Pacific Northwest Ballet’s All Premiere Offers Something for Everyone

(l-r) Pacific Northwest Ballet principal dancer Kaori Nakamura and corps de ballet dancers Sarah Pasch and Leah O’Connor in Andrew Bartee’s arms that work, presented as part of ALL PREMIERE, November 2 – 11, 2012. Photo © Angela Sterling.

(l-r) Pacific Northwest Ballet principal dancer Kaori Nakamura and corps de ballet dancers Sarah Pasch and Leah O’Connor in Andrew Bartee’s arms that work, presented as part of ALL PREMIERE, November 2 – 11, 2012. Photo © Angela Sterling.

Pacific Northwest Ballet continues its milestone 40th anniversary season with the current quadruple rep, “All Premiere”. This power-packed display showcases the choreographic genius of PNB dancers Andrew Bartee, Margaret Mullin and Kiyon Gaines, as well as a world premiere by “Seattle native makes good”, Mark Morris.

Andrew Bartee’s “arms that work” opened the show and featured a massive wavy fence constructed of long vertical elastic bands. These bands allowed the dancers to move through, behind, and sometimes artfully twisted and tangled within the structure itself. Local composer, Barret Anspach created the musical narration behind this piece. (Does that name ring a bell? It should! His sister, Jessika is one of PNB’s lovely corps members. ;) ) Anspach’s music suited Bartee’s modern mix of bouncy, halting and sometimes jerky choreography perfectly. The tone behind Bartee’s piece felt a bit reminiscent of the endless internal struggle between what we want versus what we can’t have. While I can’t say for sure that’s what Bartee was going for (I refuse to read anything about a new piece ahead of time so I don’t watch with pre-conceived ideas), but that’s the direction my thoughts traveled.

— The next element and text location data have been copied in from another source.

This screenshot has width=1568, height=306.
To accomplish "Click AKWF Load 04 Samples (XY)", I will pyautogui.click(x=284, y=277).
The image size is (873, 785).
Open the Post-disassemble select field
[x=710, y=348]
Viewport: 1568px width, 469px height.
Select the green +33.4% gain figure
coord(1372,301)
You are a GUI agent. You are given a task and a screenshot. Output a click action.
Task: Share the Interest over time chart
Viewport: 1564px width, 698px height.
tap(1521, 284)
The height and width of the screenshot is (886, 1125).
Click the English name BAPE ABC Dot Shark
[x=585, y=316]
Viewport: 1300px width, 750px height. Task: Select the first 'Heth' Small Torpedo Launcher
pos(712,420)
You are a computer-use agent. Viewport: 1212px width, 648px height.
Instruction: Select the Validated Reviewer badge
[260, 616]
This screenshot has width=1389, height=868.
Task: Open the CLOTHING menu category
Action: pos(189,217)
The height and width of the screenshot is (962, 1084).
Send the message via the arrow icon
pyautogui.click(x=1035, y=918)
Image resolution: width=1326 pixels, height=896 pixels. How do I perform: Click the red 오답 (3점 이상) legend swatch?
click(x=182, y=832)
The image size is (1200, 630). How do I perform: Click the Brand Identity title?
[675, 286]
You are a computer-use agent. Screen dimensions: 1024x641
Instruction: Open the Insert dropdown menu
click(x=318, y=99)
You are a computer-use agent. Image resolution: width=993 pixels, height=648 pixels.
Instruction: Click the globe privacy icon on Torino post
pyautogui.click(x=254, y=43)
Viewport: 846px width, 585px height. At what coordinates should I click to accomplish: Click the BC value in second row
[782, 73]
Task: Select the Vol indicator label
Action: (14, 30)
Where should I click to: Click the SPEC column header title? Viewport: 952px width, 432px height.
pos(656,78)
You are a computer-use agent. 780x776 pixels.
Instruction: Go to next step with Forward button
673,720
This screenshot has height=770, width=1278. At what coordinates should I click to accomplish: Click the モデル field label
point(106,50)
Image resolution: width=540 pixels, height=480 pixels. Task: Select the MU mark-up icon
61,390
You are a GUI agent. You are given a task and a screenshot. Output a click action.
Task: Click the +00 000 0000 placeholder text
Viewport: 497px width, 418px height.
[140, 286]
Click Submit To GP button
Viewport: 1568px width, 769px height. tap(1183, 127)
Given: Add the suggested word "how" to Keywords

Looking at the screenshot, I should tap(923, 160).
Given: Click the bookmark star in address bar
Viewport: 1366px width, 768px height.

Margaret Mullin’s “Lost in Light” followed Bartee’s piece, which exuded far more joy and loveliness. The piece featured four couples sweeping gracefully across the stage filled with minimal light streaming down as if from heaven itself. While Mullin’s neoclassical style distinctly showcased each of these couple’s stunning technical attributes to a “T”, the real standout this time was corps member, Brittany Reid. For the first time ever, I was able to catch a glimpse of this young woman’s passionate, lyrical quality and was left in near jaw-dropping awe. Seriously, folks – she was amazing and she’s definitely secured her place as one of this year’s dancers to watch.

Mark Morris’ “Kammermusik No. 3” had no clear “story” or human element behind it, but instead focused largely on witty, angular movements sewn together with a silver thread of fun. The set featured gorgeous magenta backdrop made even more striking with a black curtain that was lowered – then raised – during the various interludes. At one point the music was silent and all you could hear was the sound of the dancer’s feet whisking across the stage. The piece ends on a particularly playful note with one male dancer tossing another off stage. Whoosh!

The final piece of the night (and the one that literally brought everyone to their feet in standing ovation), was Kiyon Gaines’ “Sum Stravinsky”. Let me begin by saying, “Ho…leeee….COWWWW!” With one fell swoop (and maybe a few pirouettes), Gaines masterfully secured his place in the choreographic annals of fame!

Pacific Northwest Ballet principal dancer Carrie Imler in Kiyon Gaines’s Sum Stravinsky, presented as part of ALL PREMIERE, November 2 – 11, 2012. Photo © Angela Sterling.

Pacific Northwest Ballet principal dancer Carrie Imler in Kiyon Gaines’s Sum Stravinsky, presented as part of ALL PREMIERE, November 2 – 11, 2012. Photo © Angela Sterling.

Gaines’ artistic eye was masterfully brought to life through the use of gorgeous partnering and impressive costumes. The supremely talented partnerships featuring Carrie Imler and Jonathan Poretta, and Maria Chapman and Karel Cruz brought a mile-wide grin to everyone’s faces. These dancers literally stole the show and left me (and I believe I speak for everyone else at McCaw Hall that night) with a desire for more. Typical ballet costumes (read: tutus and pointe shoes) in shades of powder blue and teal sparkled with new life, thanks to the talented Pauline Smith. (Chapman’s one shoulder tank style bodice was nothing short of gorgeous!) In short, Sum Stravinsky made my heart sing. It was completely, and unequivocally, awesome.

From modern to classical, Pacific Northwest Ballet’s All Premiere offers something for every Seattle dance fan. Pacific Northwest Ballet’s “All Premiere” runs through November 10th. Tickets available at PNB.org.